§ **Task description**:
Write out every line of the data below word for word, leaving the pictures out.

§ **Provided material**:

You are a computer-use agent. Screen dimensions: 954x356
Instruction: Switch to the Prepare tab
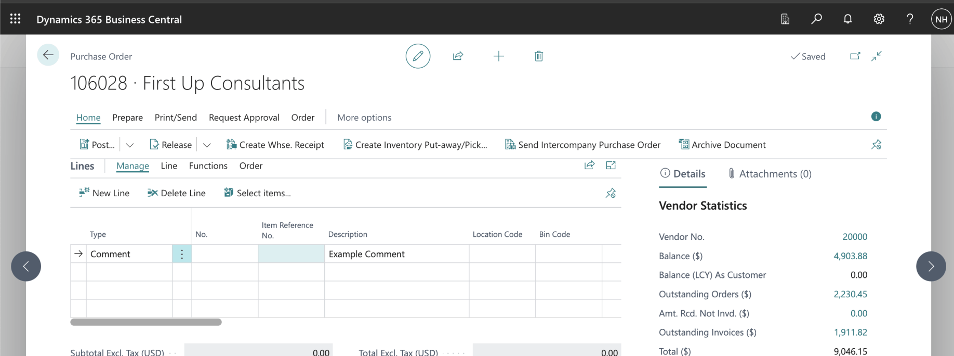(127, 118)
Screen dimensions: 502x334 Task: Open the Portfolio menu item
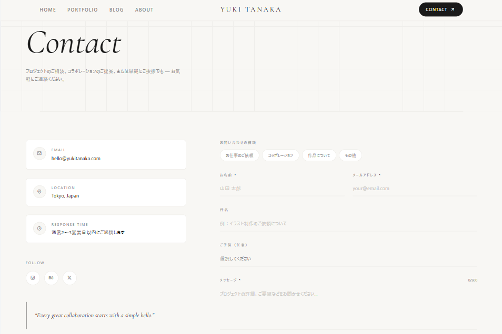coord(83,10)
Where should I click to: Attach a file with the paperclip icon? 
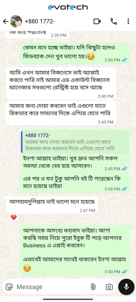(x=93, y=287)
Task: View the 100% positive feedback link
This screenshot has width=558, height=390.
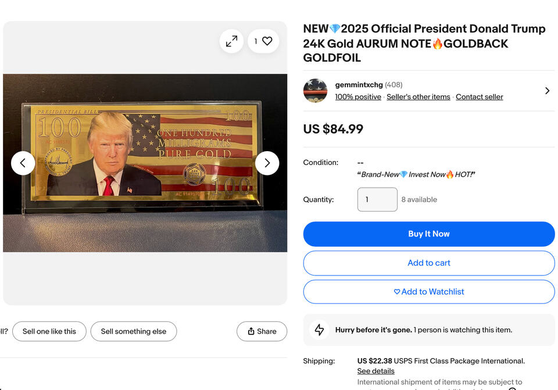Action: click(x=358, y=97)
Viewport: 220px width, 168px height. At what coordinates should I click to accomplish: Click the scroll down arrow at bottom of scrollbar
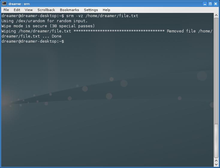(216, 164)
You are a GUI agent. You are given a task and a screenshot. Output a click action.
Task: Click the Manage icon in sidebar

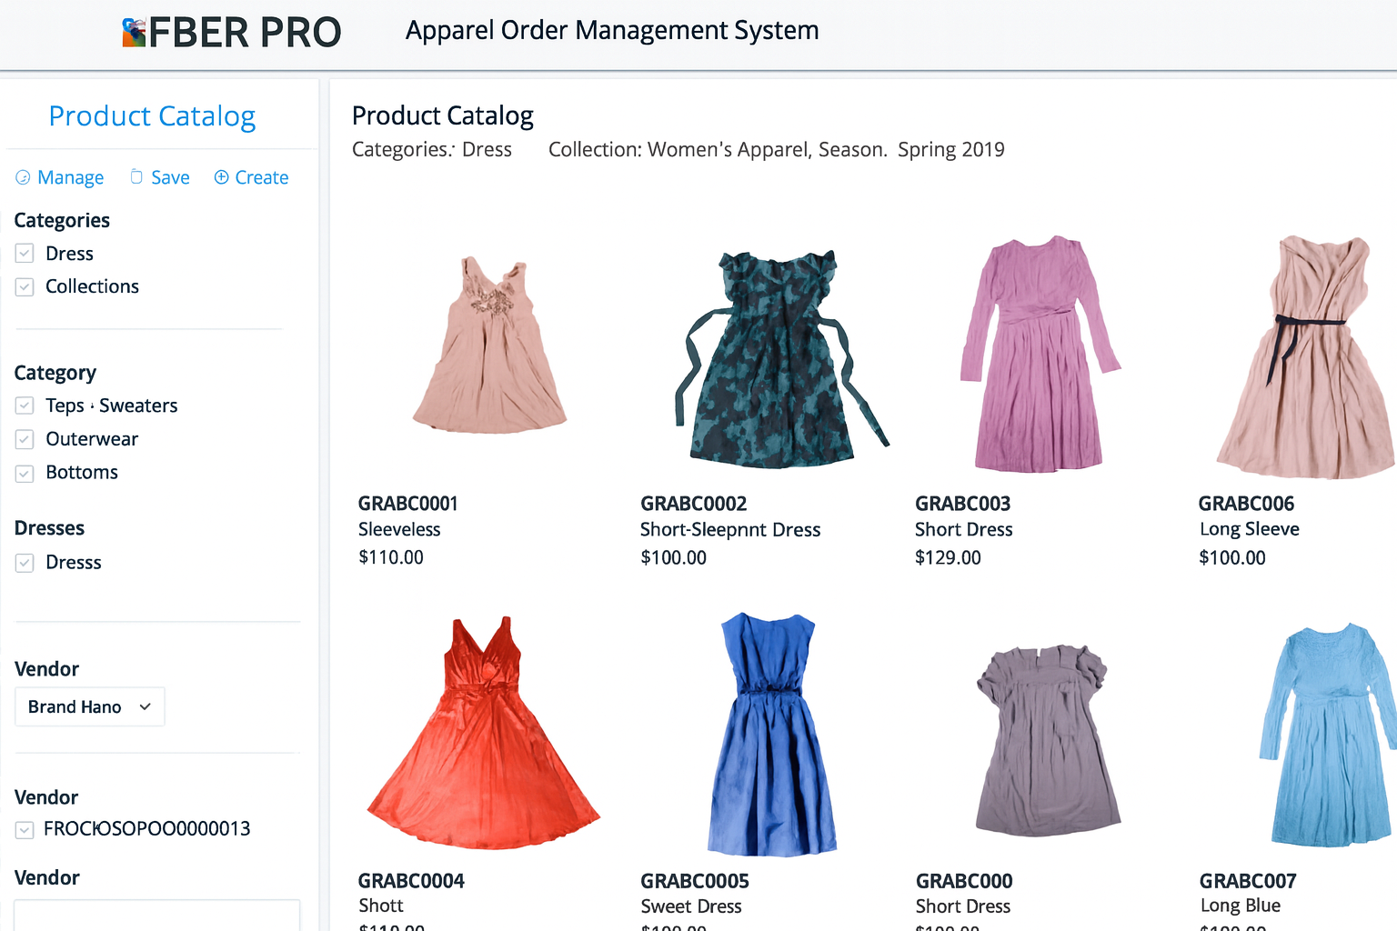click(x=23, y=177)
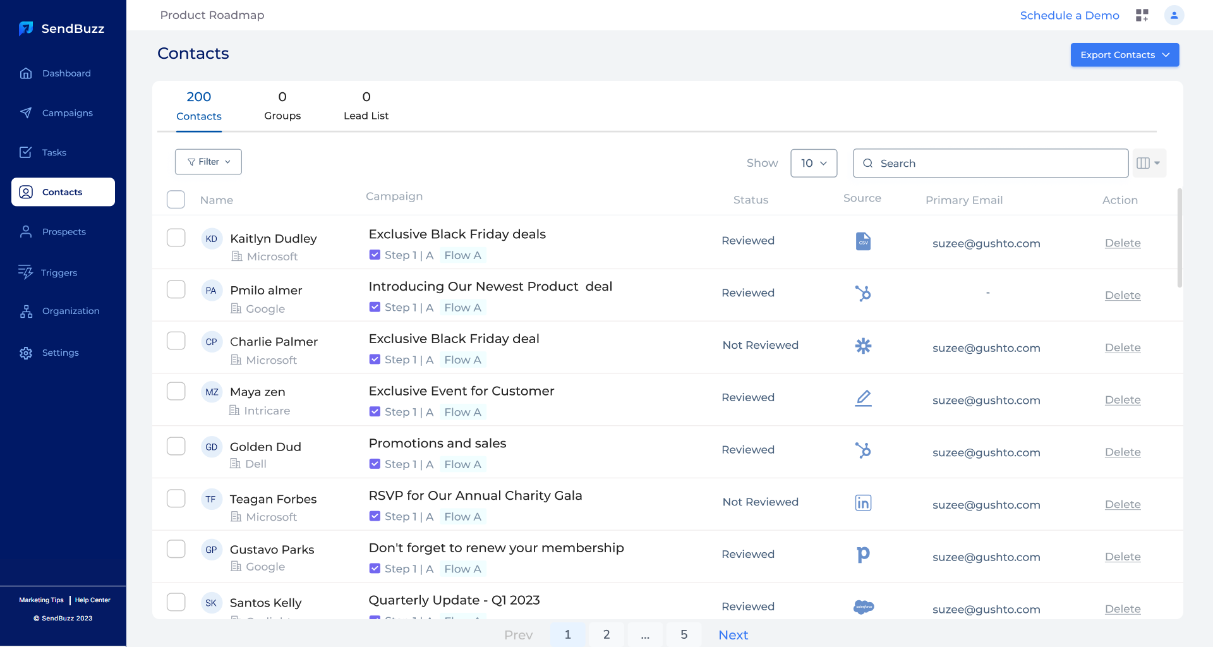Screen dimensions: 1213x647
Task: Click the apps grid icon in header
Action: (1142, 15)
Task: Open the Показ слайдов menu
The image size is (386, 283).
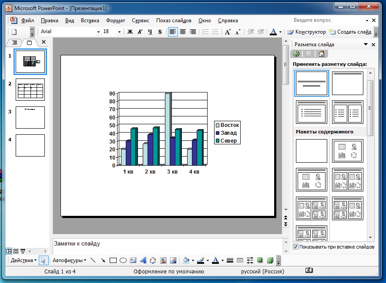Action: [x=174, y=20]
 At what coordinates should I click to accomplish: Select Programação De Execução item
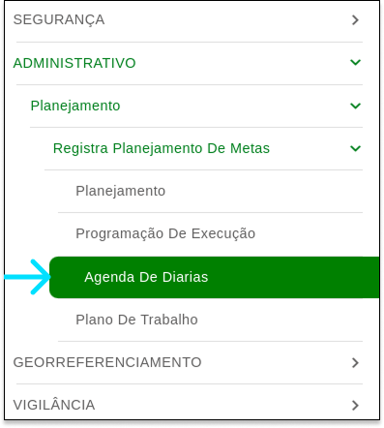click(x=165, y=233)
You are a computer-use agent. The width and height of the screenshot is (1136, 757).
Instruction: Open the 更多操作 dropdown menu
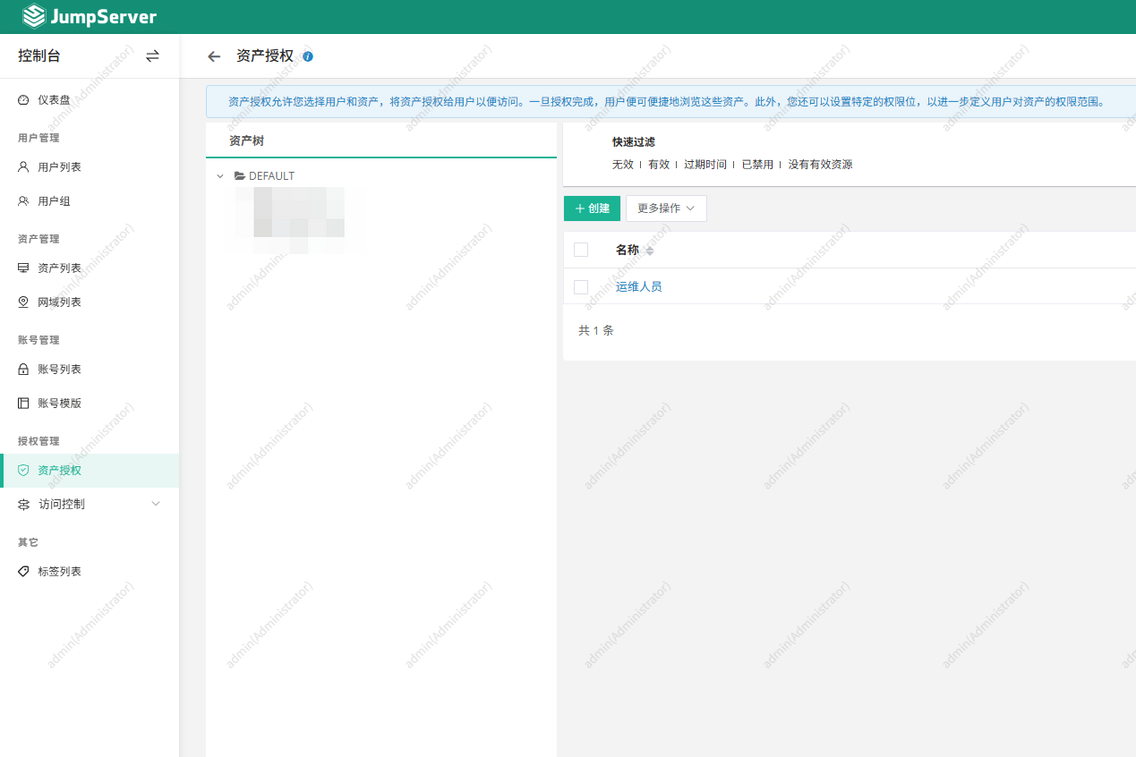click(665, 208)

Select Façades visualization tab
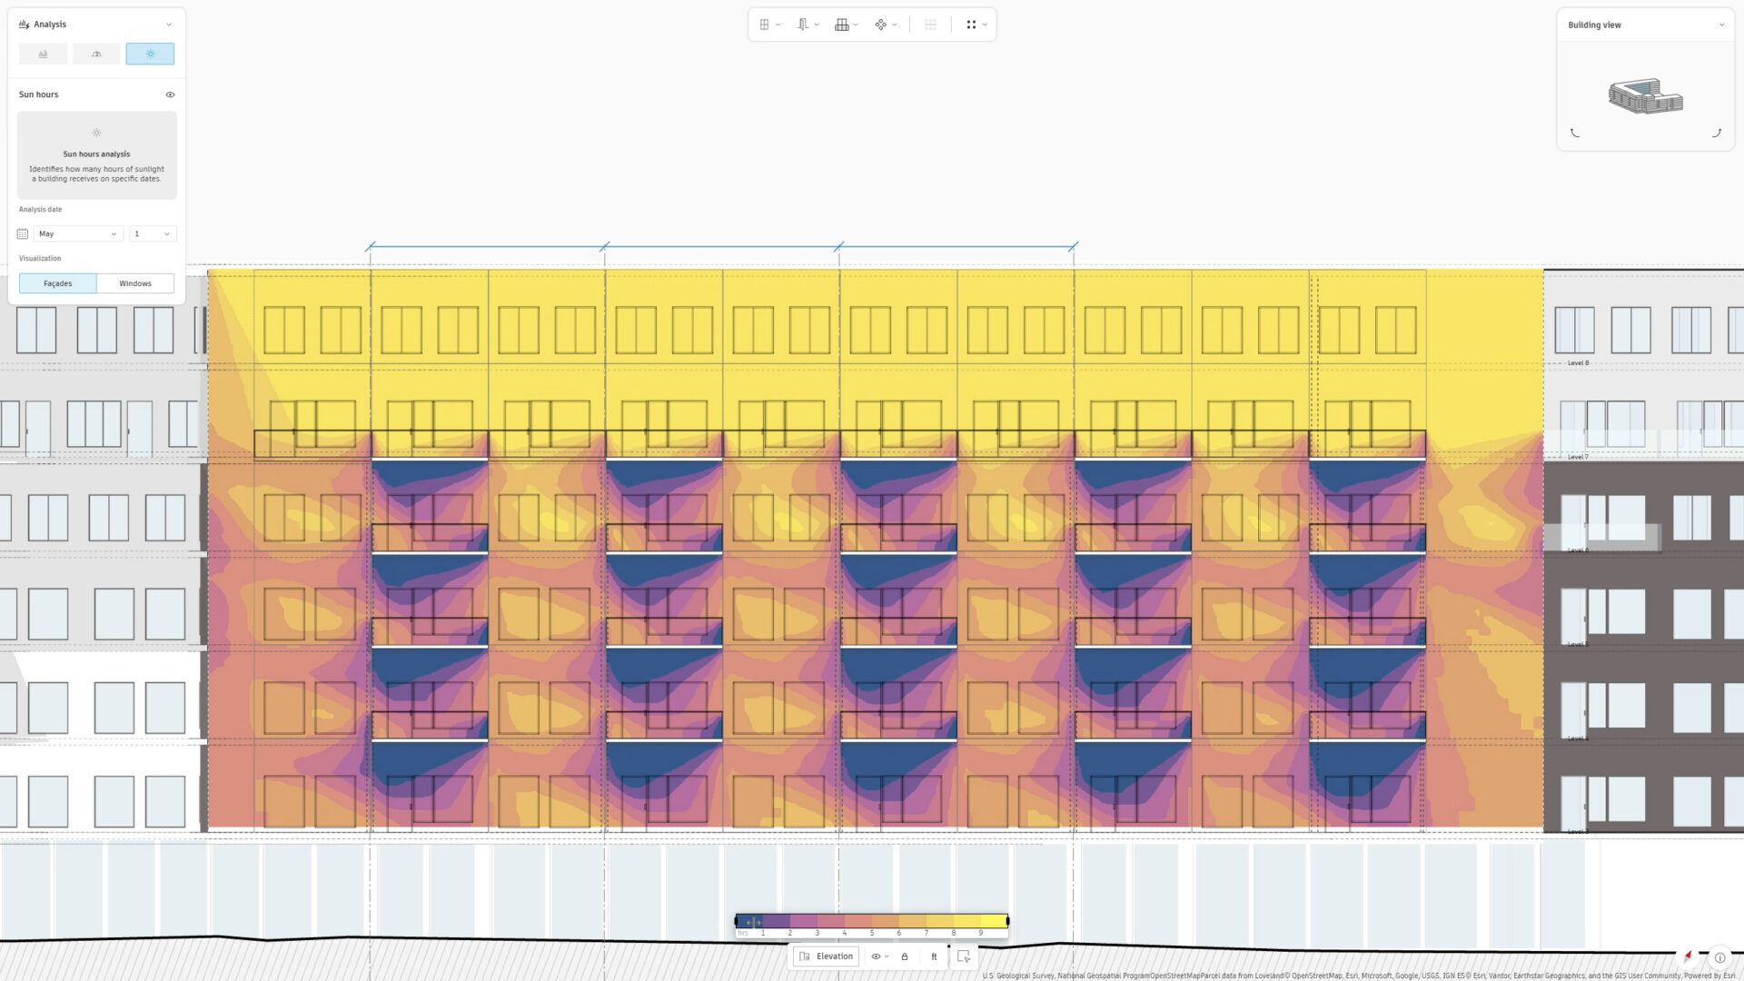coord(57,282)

§ **Exercise output**:
You are a computer-use agent. Screen dimensions: 954x356
Instruction: Switch to the Prepare tab
(127, 118)
Screen dimensions: 502x334 Task: Open the Portfolio menu item
coord(83,10)
Where should I click to: Attach a file with the paperclip icon? 
(x=93, y=287)
Task: View the 100% positive feedback link
This screenshot has width=558, height=390.
Action: click(x=358, y=97)
Viewport: 220px width, 168px height. At what coordinates should I click to accomplish: Click the scroll down arrow at bottom of scrollbar
(216, 164)
You are a GUI agent. You are given a task and a screenshot. Output a click action.
Task: Click the Manage icon in sidebar

click(x=23, y=177)
Screen dimensions: 1213x647
Task: Click the apps grid icon in header
Action: (1142, 15)
Task: Open the Показ слайдов menu
The image size is (386, 283).
Action: [x=174, y=20]
 At what coordinates should I click to accomplish: Select Programação De Execução item
click(x=165, y=233)
You are a computer-use agent. The width and height of the screenshot is (1136, 757).
Instruction: Open the 更多操作 dropdown menu
click(665, 208)

Select Façades visualization tab
coord(57,282)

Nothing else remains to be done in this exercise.